MOSCÚ, 19 may (Reuters) - El ex magnate petrolero Mijail Jodorkovsky puso fin el miércoles a una huelga de dos días en prisión después de que el Kremlin confirmara que las quejas sobre su encarcelamiento habían sido transmitidas al presidente Dmitry Medvedev.

Jodorkovsky dijo que la decisión de la semana pasada de ampliar su estancia en unas instalaciones destinadas a los prisioneros a la espera de juicio en Moscú durante su segundo juicio viola una ley firmada por Medvedev este año y solicitaba que se informara al presidente.

"El objetivo de mi queja se ha logrado. He puesto fin a mi huelga de hambre", explicó Jodorkovsky en un comunicado publicado en su web (khodorkovsky.ru).

Jodorkovsky, que fue el hombre más rico de Rusia, fue detenido en 2003 después de caer en desgraca con el ex presidente Vladimir Putin, y está cumpliendo una condena de ocho años por evasión fiscal tras un juicio que sus partidarios calificaron como una farsa.

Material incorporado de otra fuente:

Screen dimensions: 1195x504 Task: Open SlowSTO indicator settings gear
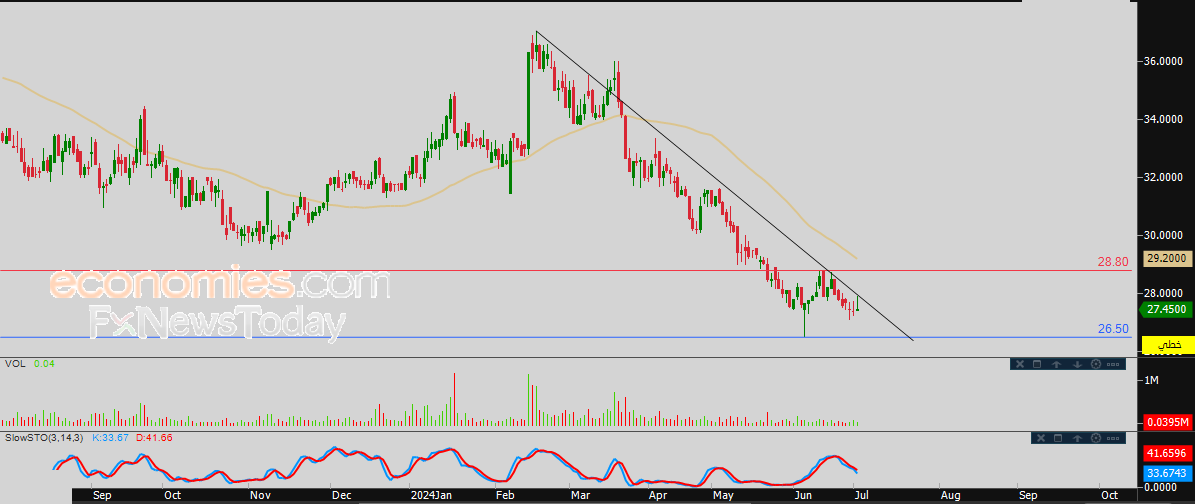1096,438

El año pasado fue trasladado desde una cárcel en Siberia a unas instalaciones destinadas a los internos en prisión provisional para asistir a un segundo juicio por cargos de robo y blanqueo de dinero que podría sumar otros 22 años a su condena.

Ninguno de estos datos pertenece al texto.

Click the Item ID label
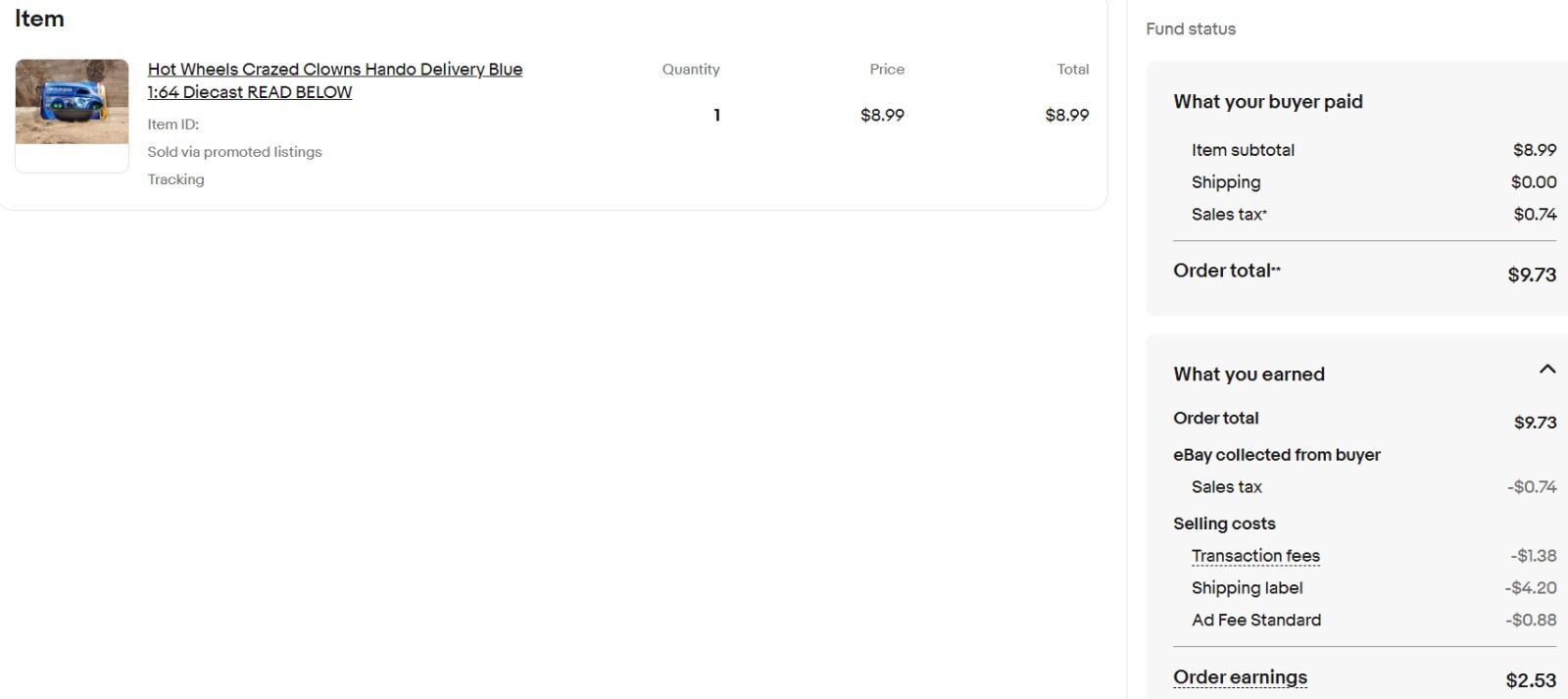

La semana pasada, el juez aprobó ampliar su prisión provisional en Moscú otros tres meses, una decisión que Jodorkovsky dice que contradice una ley aprobada por Medvedev que impide que los detenidos por delitos económicos estén en prisión preventiva.

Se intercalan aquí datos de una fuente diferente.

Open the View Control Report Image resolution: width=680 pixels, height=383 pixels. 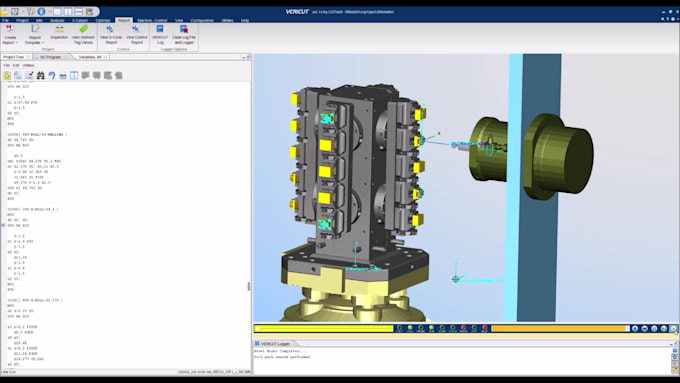[137, 34]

Jodorkovsky afronta peores condiciones en estas instalaciones que en una prisión normal, con menor acceso a su familia y menos tiempo para salir de su celda, dijo su portavoz Maxim Dbar.

Pero el prisionero dijo que comenzó la huelga de hambre para evitar que su caso se convierta en un precedente que debilitara la ley de Medvedev. Su objetivo era "reducir las oportunidades de arbitrariedad y corrupción", señaló en el comunicado.

Jodorkovsky dijo que esperaba que Medvedev cumpliera su promesa de abordar la corrupción en el sistema legal y suavizar las restricciones a la oposición, pero los críticos dicen que ha cambiado poco desde que sustituyó a Putin en 2008.